Vigorous efforts by multinationals this year to expand their presence in Chinese markets indicate that the country remains a preferred investment destination. After hitting a record high in 2021, actually utilized foreign direct investment in the Chinese mainland rose 20.2 percent year on year to $138.41 billion in the first eight months.

Wang Xiaohong of the China Center for International Economic Exchanges attributed China’s strong appeal to global businesses to the country’s solid progress in building an open economy.

In 2013, China set up its first pilot free trade zone in Shanghai, a test bed for new openness policies. After five rounds of expansion, China now has 21 such zones.
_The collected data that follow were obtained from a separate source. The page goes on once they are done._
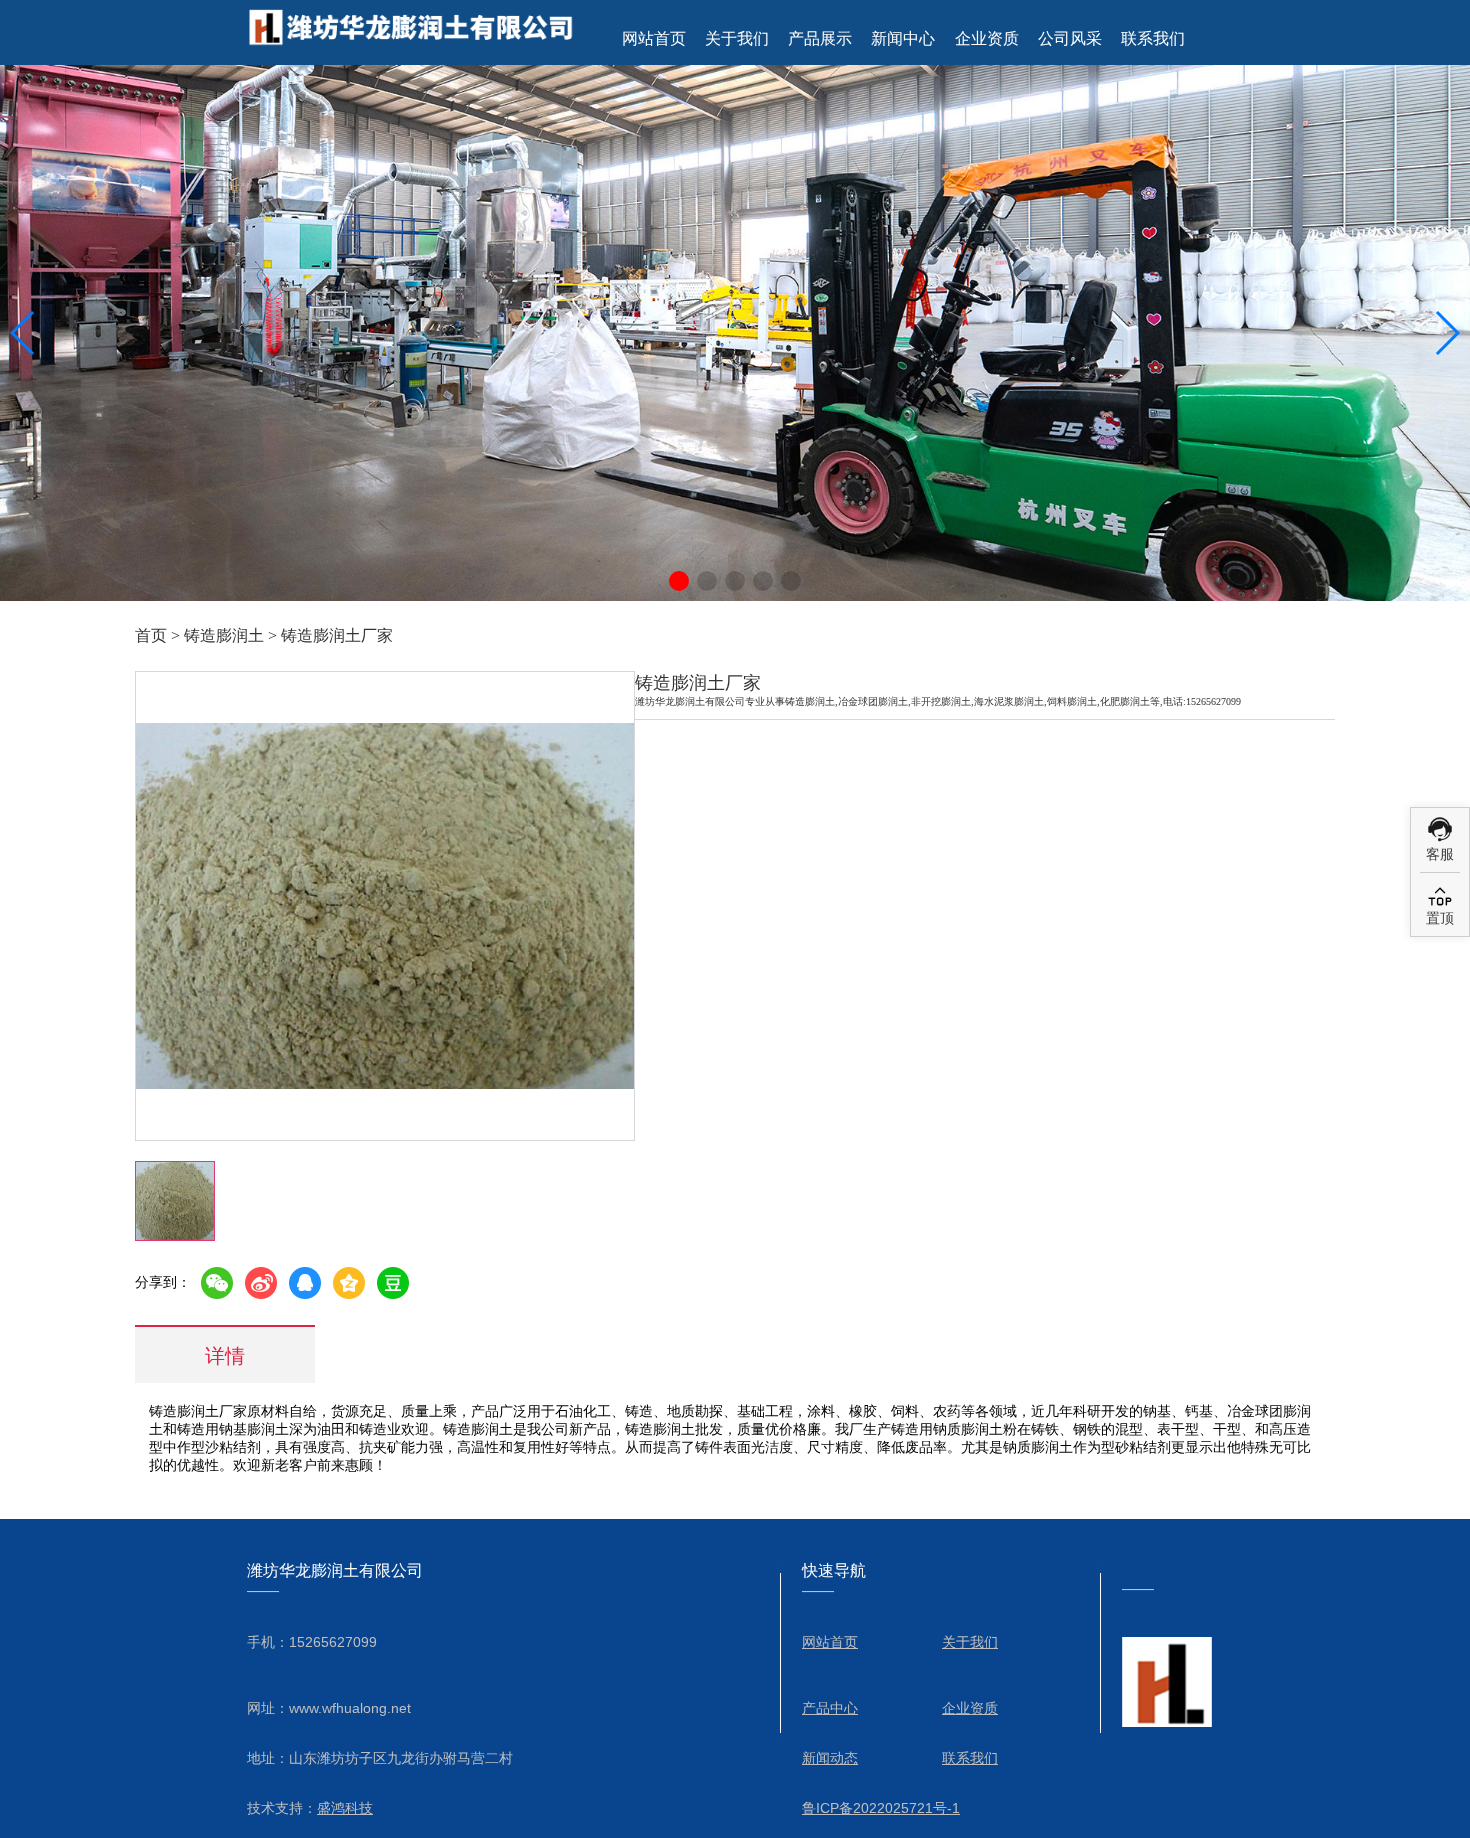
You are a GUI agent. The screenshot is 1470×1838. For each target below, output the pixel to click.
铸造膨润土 (224, 635)
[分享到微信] (217, 1283)
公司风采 (1070, 38)
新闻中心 (903, 38)
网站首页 (654, 38)
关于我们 (737, 38)
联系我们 (1153, 38)
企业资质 (987, 38)
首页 (151, 635)
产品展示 (820, 38)
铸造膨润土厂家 (337, 635)
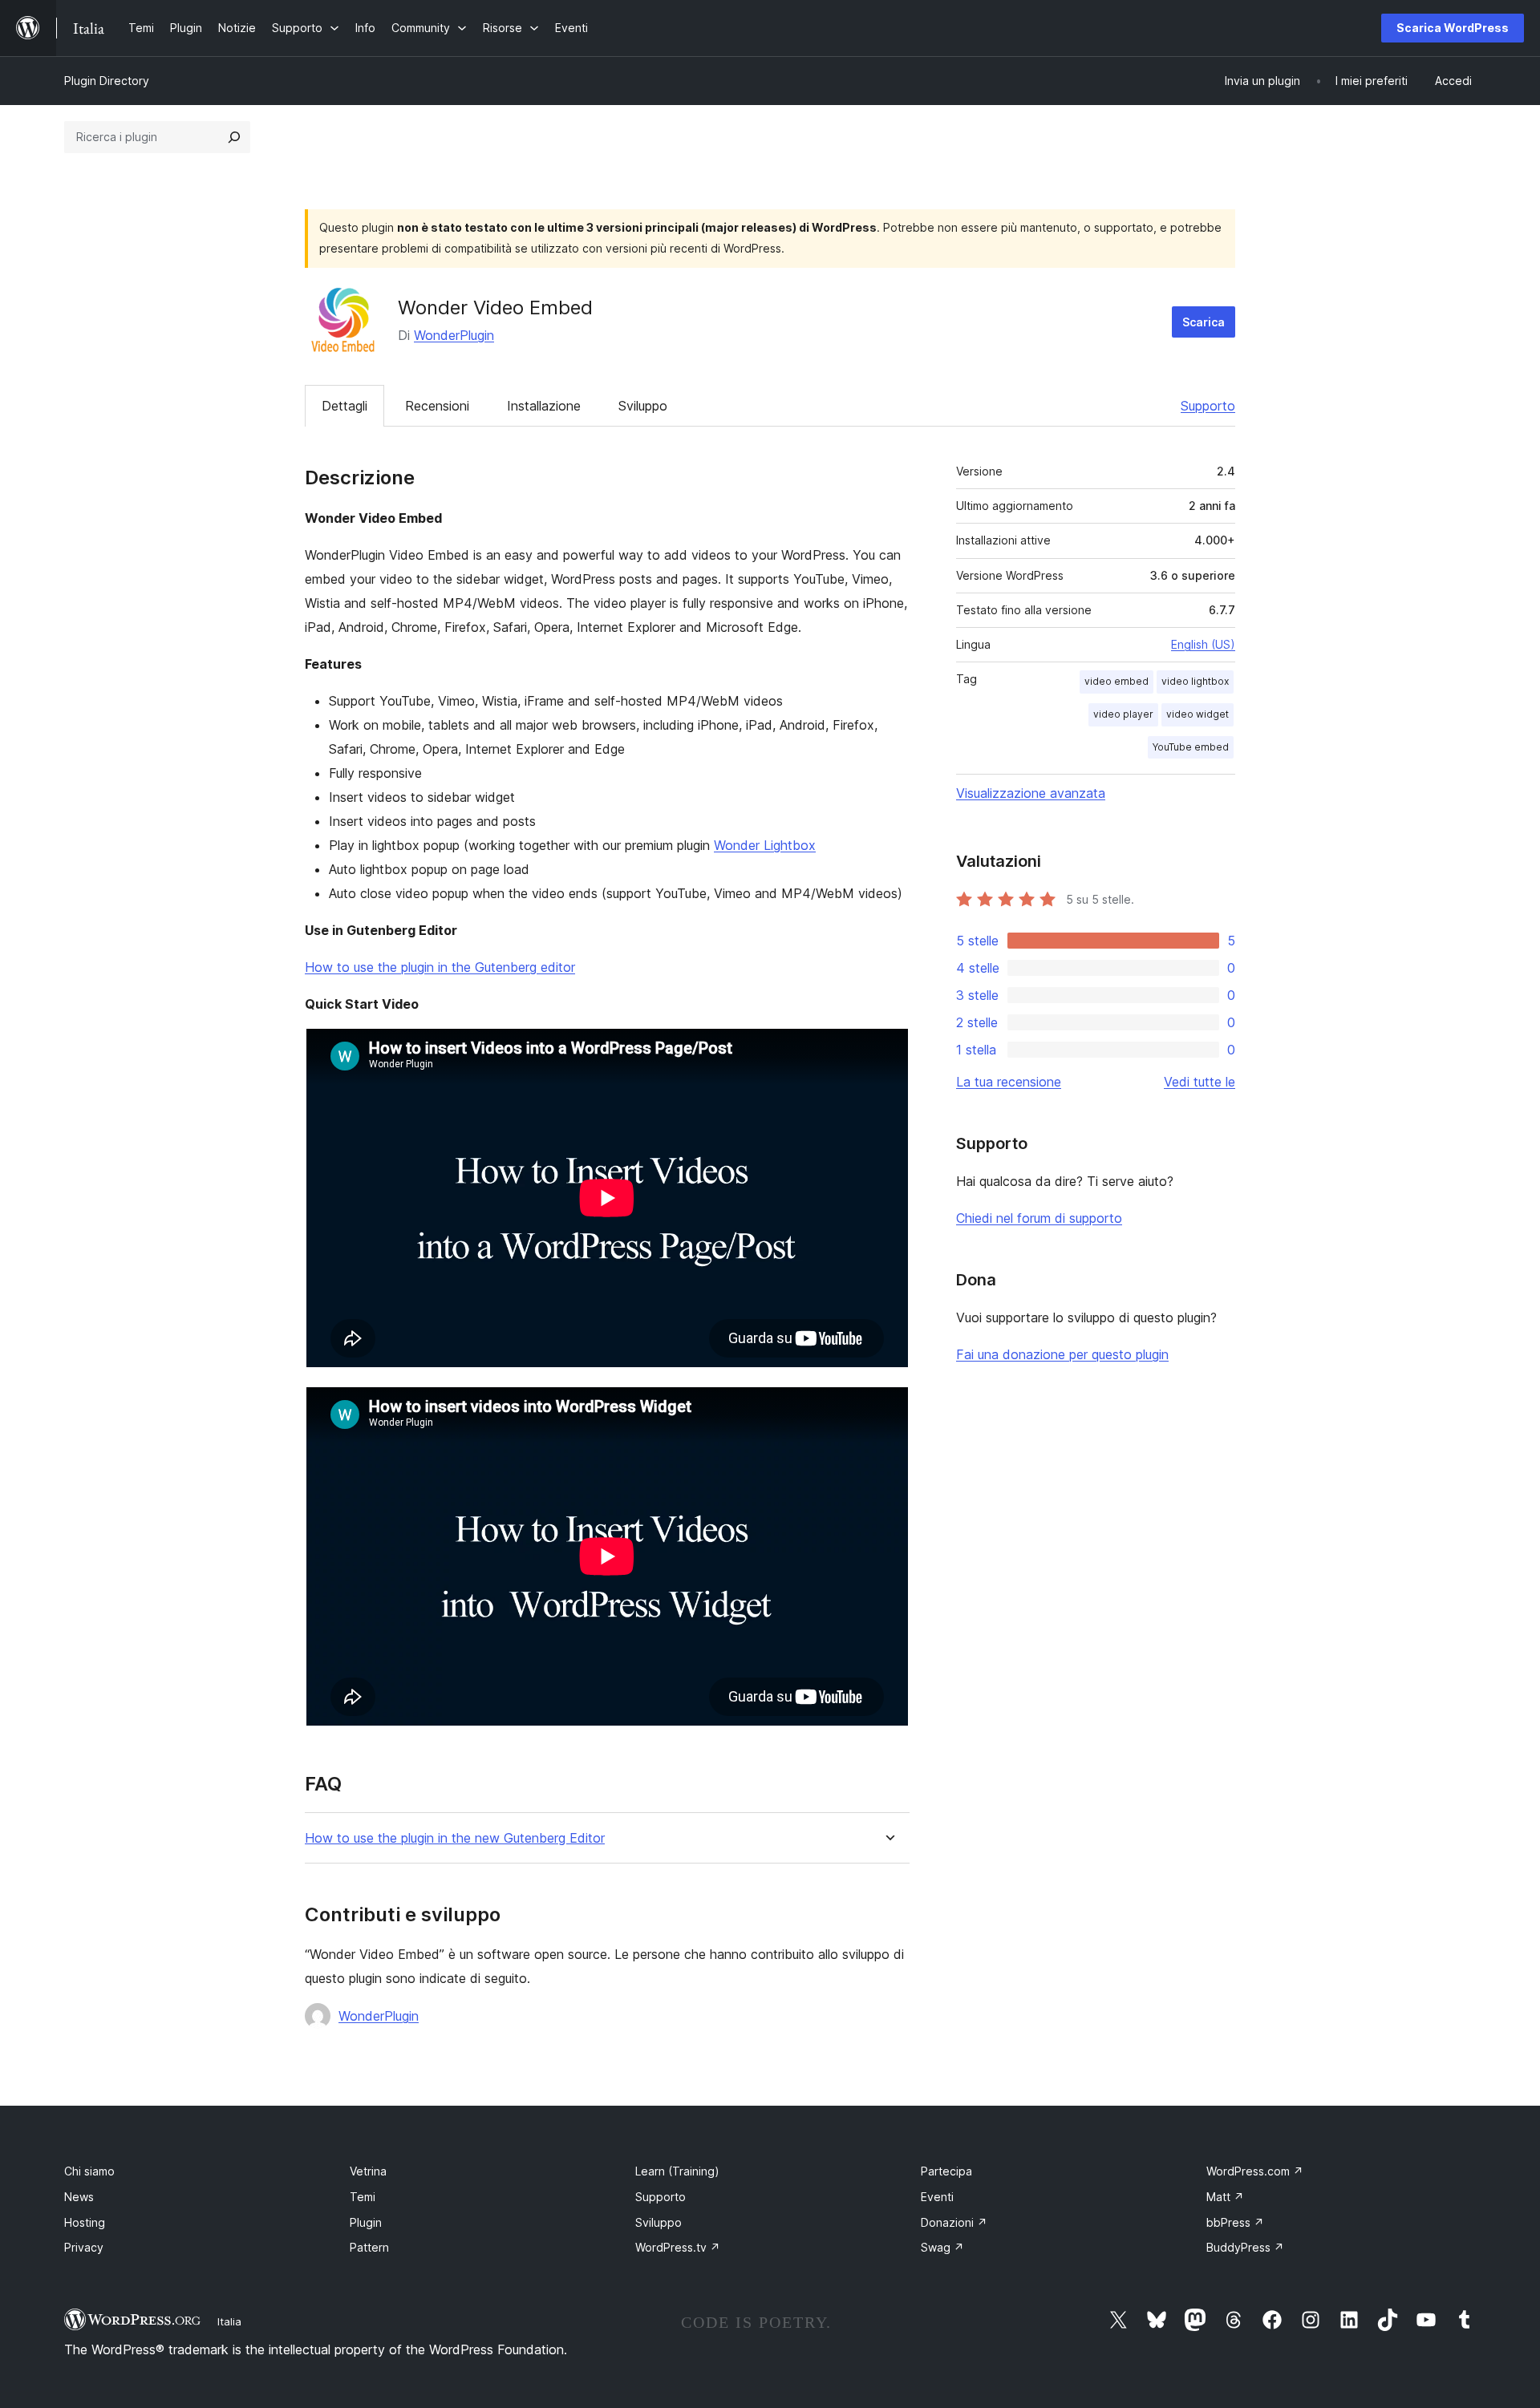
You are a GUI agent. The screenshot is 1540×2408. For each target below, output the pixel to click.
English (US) (1203, 644)
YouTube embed (1191, 747)
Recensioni (437, 406)
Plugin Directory (106, 80)
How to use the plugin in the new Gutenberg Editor (455, 1838)
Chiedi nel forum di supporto (1039, 1218)
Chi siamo (89, 2171)
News (79, 2197)
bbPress (1235, 2222)
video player (1123, 714)
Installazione (544, 406)
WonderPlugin (454, 335)
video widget (1197, 714)
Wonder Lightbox (765, 845)
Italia (229, 2321)
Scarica (1203, 322)
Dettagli (344, 406)
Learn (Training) (677, 2171)
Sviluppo (642, 406)
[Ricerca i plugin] (234, 137)
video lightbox (1195, 681)
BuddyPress (1245, 2247)
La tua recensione (1008, 1082)
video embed (1116, 681)
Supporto (1208, 406)
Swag (942, 2247)
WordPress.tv (677, 2247)
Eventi (937, 2197)
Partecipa (946, 2171)
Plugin (366, 2222)
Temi (362, 2197)
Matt (1225, 2197)
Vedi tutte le (1199, 1082)
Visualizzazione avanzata (1030, 793)
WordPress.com (1254, 2171)
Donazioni (954, 2222)
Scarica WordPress (1452, 27)
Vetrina (368, 2171)
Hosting (84, 2222)
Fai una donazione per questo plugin (1062, 1354)
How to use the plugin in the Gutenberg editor (440, 967)
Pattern (369, 2247)
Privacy (83, 2247)
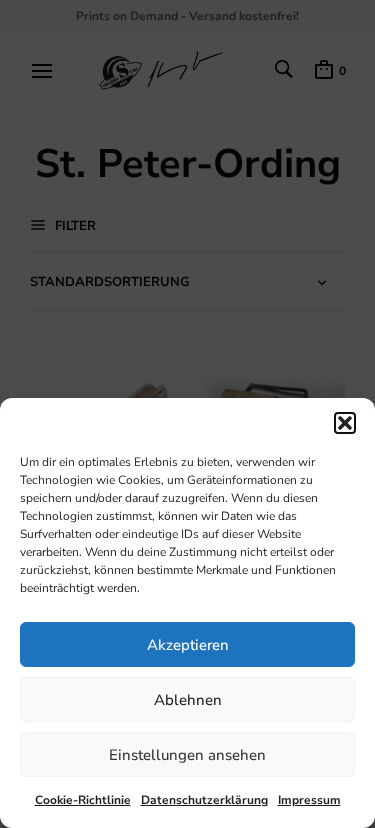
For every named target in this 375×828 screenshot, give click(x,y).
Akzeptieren (188, 645)
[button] (345, 423)
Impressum (309, 800)
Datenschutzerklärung (204, 800)
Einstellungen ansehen (187, 755)
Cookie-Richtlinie (83, 800)
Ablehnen (188, 700)
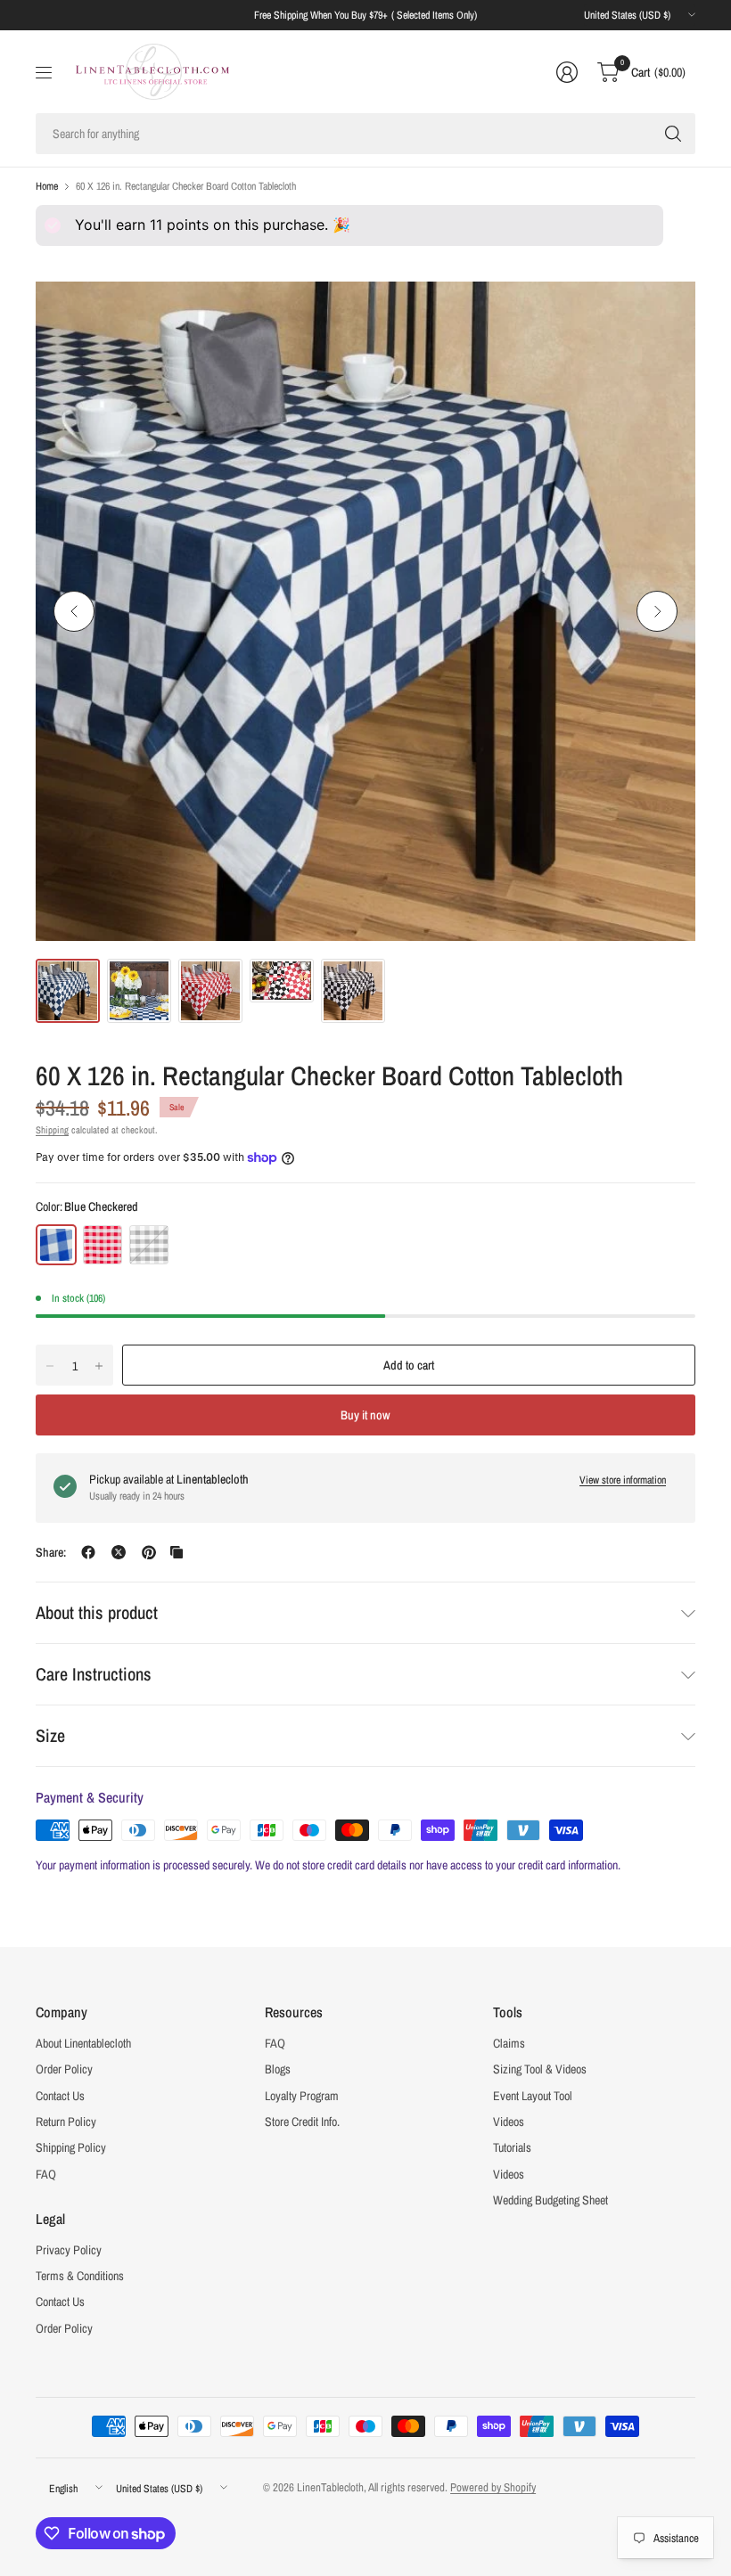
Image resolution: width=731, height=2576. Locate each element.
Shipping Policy (71, 2147)
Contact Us (60, 2096)
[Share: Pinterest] (148, 1552)
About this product (97, 1612)
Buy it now (365, 1415)
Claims (509, 2043)
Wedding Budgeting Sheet (550, 2200)
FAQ (46, 2174)
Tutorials (512, 2147)
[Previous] (73, 611)
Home (47, 186)
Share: (51, 1552)
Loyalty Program (302, 2096)
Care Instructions (94, 1674)
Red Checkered (102, 1244)
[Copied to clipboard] (176, 1552)
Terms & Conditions (80, 2276)
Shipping (52, 1130)
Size (50, 1735)
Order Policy (64, 2069)
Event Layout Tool (532, 2096)
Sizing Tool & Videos (540, 2069)
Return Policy (66, 2122)
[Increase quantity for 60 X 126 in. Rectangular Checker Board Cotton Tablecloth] (99, 1365)
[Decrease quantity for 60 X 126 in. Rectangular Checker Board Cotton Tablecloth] (50, 1365)
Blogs (278, 2069)
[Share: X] (118, 1552)
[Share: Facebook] (88, 1552)
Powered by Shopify (493, 2487)
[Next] (657, 611)
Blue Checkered (56, 1244)
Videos (508, 2122)
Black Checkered (149, 1244)
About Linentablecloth (83, 2043)
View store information (622, 1480)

The country’s negative list for foreign investment has been shortened for five consecutive years since 2017, and laws and regulations including the Foreign Investment Law have been enacted to strengthen protection for foreign investors.

According to a World Bank report, the business environment in China has continued to improve.

As China steadily expanded its institutional openness and actively promoted a market-oriented and law-based international business environment, foreign investors could enjoy more opportunities.

For example, in 2018 the country removed restrictions on foreign investment in new energy vehicles. Soon after, Tesla established its Gigafactory, the first wholly foreign-owned car manufacturing company in China, which began construction in early 2019 and delivered its first batch of Chinese-made vehicles within a year.

Going forward, China’s commitment to reform and opening up will remain unwavering.

Han Wenxiu, an official with the Central Committee for Financial and Economic Affairs, said China will make use of its super-large market, expand high-level opening-up and promote the “double circulation” of domestic and international markets.

The 2022 China International Fair for Trade in Services which concluded in Beijing two weeks ago is the latest example of the country’s efforts to promote cooperation and opening-up. Over 7,800 companies joined the show online and over 2,400 companies participated on-site, making it a successful event with 1,339 projects and contracts signed.

In November, Shanghai will host the fifth China International Import Expo, which will bring together more than 280 Fortune Global 500 companies and industry leaders.

Despite a growing trend of de-globalization, China has continued to open up and taken concrete steps to share its development dividends, demonstrating its unwavering commitment to mutual benefits and win-win cooperation, Wang said.